There was a bit of rude awakening for French director Guillaume Canet when he went to the States to make Blood Ties (an adaptation of a Gallic gangster film by Jacques Maillot in which he had taken one of the main roles).
The liberty he experienced in making films on his home ground was not forthcoming in the collaboration with an American crew who had adhere to strict union guidelines. “I am used to working with same technicians in France and we have a complicity between us,” he told a media gathering at the Cannes Film Festival. “In the States many of the crew were working on other projects besides my film – and at the same time. They did not know me and I had to gain their confidence.
“There were other quirks such as the fact that as a director I was not allowed to talk directly to the extras. It had to be done by the assistant director. And the permissions for shooting in New York were much stricter than in Paris.
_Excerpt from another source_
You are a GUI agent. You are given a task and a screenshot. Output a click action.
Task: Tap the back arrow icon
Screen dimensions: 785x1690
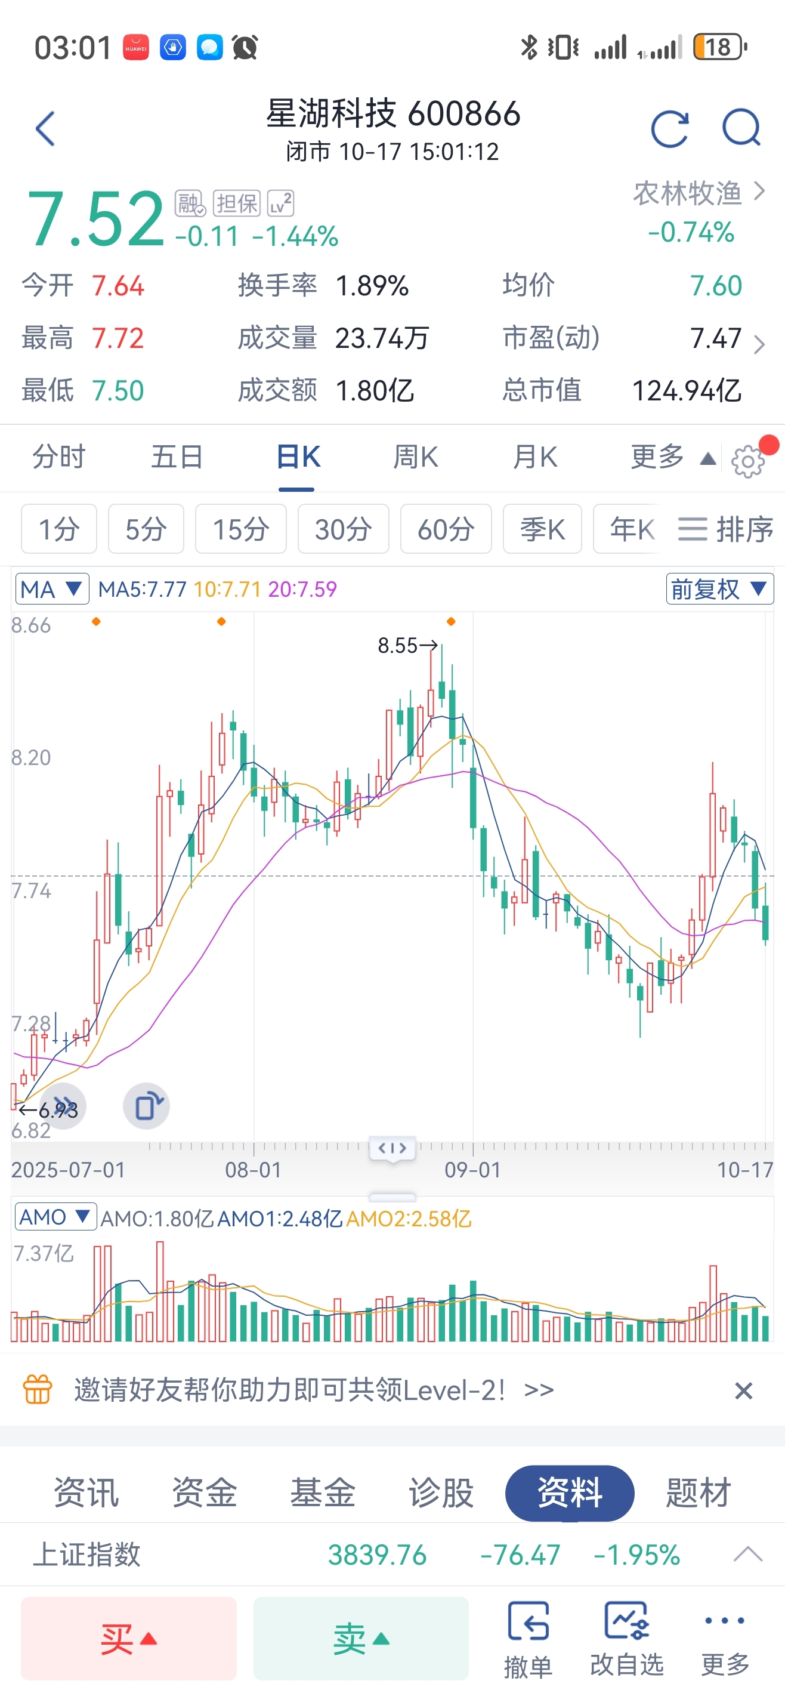(45, 129)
The city, though, has this amazing energy and I hoped I plugged into that.”
On the domestic front there were no pangs of separation from his wife Marion Cotillard because she was given a role as a hooker.
This was the first time that Canet had shot a period film (it’s set in the Seventies}. Although he admits it was challenging and complicated it has given him a taste for turning the clock back. He would like to look for a subject that would allow him to film Paris in a different era.
After Tell No One, which was a success in the States, Canet received many offers from the studios to direct there. “They proposed mainly money-making machines and I didn’t really feel ready to take that path even though the prospect of working in the States was exciting.”
Canet admits to being a bit of a control freak, and thought of an American producer breathing down his neck was a total turn-off. “That’s why in the end the only way I could work there was to do a personal project like Blood Ties – and we moved fast because Ridley Scott also was thinking of doing a remake.”